Could every line of the data be printed exactly as it reads?
____________
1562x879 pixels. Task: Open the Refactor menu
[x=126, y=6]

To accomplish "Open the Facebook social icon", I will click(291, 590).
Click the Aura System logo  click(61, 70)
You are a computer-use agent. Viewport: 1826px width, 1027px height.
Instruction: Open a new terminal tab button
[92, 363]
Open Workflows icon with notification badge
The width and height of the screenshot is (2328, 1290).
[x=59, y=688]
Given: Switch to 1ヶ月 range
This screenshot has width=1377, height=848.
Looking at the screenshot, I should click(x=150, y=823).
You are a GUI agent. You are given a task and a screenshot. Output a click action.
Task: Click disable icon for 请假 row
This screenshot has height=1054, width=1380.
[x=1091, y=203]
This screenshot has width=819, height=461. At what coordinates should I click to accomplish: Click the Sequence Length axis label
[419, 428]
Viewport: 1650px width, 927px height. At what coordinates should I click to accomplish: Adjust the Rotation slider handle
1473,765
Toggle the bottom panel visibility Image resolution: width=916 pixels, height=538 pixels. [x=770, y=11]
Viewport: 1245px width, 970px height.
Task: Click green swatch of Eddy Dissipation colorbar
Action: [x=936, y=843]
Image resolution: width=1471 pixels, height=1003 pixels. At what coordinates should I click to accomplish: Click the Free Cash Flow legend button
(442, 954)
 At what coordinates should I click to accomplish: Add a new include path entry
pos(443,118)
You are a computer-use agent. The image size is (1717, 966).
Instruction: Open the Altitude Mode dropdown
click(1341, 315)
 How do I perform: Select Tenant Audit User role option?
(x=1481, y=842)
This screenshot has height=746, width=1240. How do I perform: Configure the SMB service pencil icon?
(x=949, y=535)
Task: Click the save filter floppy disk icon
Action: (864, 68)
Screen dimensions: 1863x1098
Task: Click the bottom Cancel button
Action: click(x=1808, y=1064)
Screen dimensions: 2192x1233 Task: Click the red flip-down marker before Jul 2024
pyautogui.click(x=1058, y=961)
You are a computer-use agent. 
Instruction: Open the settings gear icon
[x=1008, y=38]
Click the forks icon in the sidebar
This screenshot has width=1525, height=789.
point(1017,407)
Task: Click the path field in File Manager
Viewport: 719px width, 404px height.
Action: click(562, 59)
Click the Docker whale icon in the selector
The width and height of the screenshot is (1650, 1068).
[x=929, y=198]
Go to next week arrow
____________
• **Response to this exercise**
1562x879 pixels. Task: Open the Refactor menu
[x=126, y=6]

To accomplish "Open the Facebook social icon", I will click(291, 590).
Click the Aura System logo  click(61, 70)
You are a computer-use agent. Viewport: 1826px width, 1027px height.
Instruction: Open a new terminal tab button
[92, 363]
Open Workflows icon with notification badge
The width and height of the screenshot is (2328, 1290).
[x=59, y=688]
Given: Switch to 1ヶ月 range
This screenshot has width=1377, height=848.
Looking at the screenshot, I should click(x=150, y=823).
You are a GUI agent. You are given a task and a screenshot. Output a click action.
Task: Click disable icon for 请假 row
This screenshot has height=1054, width=1380.
[x=1091, y=203]
This screenshot has width=819, height=461. At what coordinates should I click to accomplish: Click the Sequence Length axis label
[419, 428]
Viewport: 1650px width, 927px height. At what coordinates should I click to accomplish: Adjust the Rotation slider handle
1473,765
Toggle the bottom panel visibility Image resolution: width=916 pixels, height=538 pixels. [x=770, y=11]
Viewport: 1245px width, 970px height.
Task: Click green swatch of Eddy Dissipation colorbar
Action: [x=936, y=843]
Image resolution: width=1471 pixels, height=1003 pixels. At what coordinates should I click to accomplish: Click the Free Cash Flow legend button
(442, 954)
 At what coordinates should I click to accomplish: Add a new include path entry
pos(443,118)
You are a computer-use agent. The image size is (1717, 966).
Instruction: Open the Altitude Mode dropdown
click(1341, 315)
 How do I perform: Select Tenant Audit User role option?
(x=1481, y=842)
This screenshot has height=746, width=1240. How do I perform: Configure the SMB service pencil icon?
(x=949, y=535)
Task: Click the save filter floppy disk icon
Action: (864, 68)
Screen dimensions: 1863x1098
Task: Click the bottom Cancel button
Action: click(x=1808, y=1064)
Screen dimensions: 2192x1233 Task: Click the red flip-down marker before Jul 2024
pyautogui.click(x=1058, y=961)
You are a computer-use agent. 
Instruction: Open the settings gear icon
[x=1008, y=38]
Click the forks icon in the sidebar
This screenshot has width=1525, height=789.
point(1017,407)
Task: Click the path field in File Manager
Viewport: 719px width, 404px height.
Action: click(562, 59)
Click the Docker whale icon in the selector
The width and height of the screenshot is (1650, 1068).
[x=929, y=198]
Go to next week arrow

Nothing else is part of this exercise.